WHAT TO DO: Write out the data below without changes, starting with the line that contains "I want to click on Untitled" and continuing through the end of the data, both ends included.

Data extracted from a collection
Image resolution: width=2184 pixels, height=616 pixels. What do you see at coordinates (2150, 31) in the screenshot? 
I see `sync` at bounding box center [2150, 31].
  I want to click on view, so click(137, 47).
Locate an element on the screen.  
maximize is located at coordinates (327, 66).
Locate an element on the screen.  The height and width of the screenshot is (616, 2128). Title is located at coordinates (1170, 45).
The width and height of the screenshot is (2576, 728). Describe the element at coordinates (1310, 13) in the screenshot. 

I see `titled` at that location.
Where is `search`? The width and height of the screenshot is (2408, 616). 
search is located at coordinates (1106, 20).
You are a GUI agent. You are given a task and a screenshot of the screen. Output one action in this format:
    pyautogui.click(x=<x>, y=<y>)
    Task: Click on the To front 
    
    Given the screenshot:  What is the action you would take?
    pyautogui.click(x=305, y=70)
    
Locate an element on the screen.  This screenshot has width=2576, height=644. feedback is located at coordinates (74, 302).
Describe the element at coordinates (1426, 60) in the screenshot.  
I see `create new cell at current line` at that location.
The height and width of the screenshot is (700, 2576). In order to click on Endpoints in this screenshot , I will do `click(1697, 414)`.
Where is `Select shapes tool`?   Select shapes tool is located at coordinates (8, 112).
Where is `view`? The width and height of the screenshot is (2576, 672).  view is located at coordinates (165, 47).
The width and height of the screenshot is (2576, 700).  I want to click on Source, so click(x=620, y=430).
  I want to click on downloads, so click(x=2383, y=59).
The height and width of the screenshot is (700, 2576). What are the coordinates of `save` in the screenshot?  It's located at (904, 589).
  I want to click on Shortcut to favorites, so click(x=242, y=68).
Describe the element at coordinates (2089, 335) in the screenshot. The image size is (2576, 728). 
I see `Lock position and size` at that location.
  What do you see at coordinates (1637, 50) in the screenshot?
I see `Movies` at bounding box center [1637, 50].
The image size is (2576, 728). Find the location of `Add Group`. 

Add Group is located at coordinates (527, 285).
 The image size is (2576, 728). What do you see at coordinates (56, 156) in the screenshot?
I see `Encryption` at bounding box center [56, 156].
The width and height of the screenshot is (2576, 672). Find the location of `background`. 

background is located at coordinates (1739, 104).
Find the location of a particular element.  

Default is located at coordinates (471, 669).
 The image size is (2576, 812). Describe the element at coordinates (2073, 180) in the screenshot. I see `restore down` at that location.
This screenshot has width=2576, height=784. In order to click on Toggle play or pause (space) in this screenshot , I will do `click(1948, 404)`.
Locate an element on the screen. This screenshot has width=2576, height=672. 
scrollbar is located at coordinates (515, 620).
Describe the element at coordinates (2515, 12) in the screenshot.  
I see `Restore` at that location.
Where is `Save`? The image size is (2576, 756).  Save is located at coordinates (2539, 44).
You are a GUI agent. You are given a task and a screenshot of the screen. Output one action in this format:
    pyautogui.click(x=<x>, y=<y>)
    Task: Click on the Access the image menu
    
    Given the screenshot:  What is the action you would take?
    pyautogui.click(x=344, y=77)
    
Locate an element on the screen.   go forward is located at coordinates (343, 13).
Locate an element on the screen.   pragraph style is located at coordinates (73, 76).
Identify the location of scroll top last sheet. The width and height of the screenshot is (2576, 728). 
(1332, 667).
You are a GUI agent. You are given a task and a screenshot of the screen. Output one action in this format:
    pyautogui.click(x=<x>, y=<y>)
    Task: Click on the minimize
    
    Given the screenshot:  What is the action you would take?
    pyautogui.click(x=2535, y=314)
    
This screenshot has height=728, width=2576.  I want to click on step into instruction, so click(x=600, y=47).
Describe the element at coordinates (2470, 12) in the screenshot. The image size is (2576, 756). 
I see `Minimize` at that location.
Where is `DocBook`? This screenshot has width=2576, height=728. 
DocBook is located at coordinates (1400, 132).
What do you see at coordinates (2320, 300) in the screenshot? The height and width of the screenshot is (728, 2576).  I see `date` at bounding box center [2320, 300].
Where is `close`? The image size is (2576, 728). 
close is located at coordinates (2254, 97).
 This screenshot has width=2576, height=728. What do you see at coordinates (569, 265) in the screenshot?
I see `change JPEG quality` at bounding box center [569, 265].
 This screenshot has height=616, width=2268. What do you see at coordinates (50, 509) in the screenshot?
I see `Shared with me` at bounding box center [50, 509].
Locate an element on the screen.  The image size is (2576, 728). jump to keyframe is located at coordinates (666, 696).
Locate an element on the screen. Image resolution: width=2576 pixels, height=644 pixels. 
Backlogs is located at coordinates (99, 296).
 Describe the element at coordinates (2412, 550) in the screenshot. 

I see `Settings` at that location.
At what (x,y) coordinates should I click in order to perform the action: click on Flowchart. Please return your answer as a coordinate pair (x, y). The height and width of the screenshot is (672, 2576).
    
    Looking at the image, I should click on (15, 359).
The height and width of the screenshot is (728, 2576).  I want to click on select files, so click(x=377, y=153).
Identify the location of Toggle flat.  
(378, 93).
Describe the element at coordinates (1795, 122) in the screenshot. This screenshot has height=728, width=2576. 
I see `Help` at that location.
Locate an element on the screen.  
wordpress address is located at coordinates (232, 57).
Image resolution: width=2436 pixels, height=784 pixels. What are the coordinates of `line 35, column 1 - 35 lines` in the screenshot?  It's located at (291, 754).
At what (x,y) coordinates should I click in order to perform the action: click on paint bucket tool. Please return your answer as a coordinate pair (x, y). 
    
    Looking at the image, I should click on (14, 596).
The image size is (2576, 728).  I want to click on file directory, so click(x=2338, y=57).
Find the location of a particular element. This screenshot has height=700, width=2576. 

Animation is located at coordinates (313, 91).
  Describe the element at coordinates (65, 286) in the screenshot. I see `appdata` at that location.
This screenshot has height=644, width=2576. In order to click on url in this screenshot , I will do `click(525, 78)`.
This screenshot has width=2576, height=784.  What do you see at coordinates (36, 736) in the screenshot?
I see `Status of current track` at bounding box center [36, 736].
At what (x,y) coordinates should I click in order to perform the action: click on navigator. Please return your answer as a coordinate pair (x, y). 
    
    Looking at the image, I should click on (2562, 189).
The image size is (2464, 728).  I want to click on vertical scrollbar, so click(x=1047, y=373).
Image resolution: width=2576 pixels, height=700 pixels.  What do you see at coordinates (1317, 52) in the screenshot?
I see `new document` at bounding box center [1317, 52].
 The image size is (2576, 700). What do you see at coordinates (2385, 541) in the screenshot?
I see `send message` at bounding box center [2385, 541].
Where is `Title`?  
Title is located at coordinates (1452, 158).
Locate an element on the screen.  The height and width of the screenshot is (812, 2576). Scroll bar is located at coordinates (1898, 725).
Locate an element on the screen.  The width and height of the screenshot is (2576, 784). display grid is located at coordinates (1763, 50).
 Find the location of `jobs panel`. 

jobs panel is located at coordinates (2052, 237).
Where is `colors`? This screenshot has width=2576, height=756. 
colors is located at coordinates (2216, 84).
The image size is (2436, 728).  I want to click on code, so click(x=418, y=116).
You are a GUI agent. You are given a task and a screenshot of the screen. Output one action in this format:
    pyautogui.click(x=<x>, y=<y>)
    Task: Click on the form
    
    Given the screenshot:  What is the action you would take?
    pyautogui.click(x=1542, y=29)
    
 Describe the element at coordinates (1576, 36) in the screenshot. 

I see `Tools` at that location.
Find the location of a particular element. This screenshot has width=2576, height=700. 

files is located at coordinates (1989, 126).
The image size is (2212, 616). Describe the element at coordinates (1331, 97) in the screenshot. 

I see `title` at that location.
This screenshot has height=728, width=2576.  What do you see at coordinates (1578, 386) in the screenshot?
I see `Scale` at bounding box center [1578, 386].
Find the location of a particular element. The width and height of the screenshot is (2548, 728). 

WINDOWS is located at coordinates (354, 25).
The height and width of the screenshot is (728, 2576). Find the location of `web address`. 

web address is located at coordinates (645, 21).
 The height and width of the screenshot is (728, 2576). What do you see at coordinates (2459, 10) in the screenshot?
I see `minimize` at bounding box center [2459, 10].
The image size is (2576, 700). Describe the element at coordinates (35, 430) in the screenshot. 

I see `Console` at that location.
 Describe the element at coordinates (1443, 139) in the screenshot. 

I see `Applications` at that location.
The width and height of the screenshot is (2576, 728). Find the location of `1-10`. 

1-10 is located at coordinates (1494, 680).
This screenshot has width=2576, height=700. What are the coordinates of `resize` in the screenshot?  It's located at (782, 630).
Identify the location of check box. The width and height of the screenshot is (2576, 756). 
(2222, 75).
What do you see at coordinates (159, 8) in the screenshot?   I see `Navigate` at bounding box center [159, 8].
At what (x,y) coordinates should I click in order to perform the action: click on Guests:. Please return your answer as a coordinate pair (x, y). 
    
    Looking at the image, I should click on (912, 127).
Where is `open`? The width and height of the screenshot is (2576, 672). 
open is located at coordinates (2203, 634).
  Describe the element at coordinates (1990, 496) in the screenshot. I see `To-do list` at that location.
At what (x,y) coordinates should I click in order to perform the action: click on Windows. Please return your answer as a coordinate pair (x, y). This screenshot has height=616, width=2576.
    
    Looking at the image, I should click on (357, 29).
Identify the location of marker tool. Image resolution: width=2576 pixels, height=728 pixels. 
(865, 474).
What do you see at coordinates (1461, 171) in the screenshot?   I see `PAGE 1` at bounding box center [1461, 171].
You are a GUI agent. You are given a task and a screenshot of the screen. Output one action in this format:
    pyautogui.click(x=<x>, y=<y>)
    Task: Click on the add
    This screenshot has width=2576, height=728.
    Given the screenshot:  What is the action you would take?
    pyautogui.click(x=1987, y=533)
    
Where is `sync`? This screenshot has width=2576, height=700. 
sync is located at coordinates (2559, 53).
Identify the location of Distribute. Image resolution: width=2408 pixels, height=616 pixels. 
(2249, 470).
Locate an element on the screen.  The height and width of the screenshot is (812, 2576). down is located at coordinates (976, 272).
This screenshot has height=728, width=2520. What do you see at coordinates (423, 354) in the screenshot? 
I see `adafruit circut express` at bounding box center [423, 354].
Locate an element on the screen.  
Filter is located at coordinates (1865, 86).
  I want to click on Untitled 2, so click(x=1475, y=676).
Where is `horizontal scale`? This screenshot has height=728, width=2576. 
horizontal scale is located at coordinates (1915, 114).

THE SOLUTION:
  I want to click on Untitled 2, so click(x=1475, y=676).
Where is `horizontal scale`? This screenshot has height=728, width=2576. 
horizontal scale is located at coordinates (1915, 114).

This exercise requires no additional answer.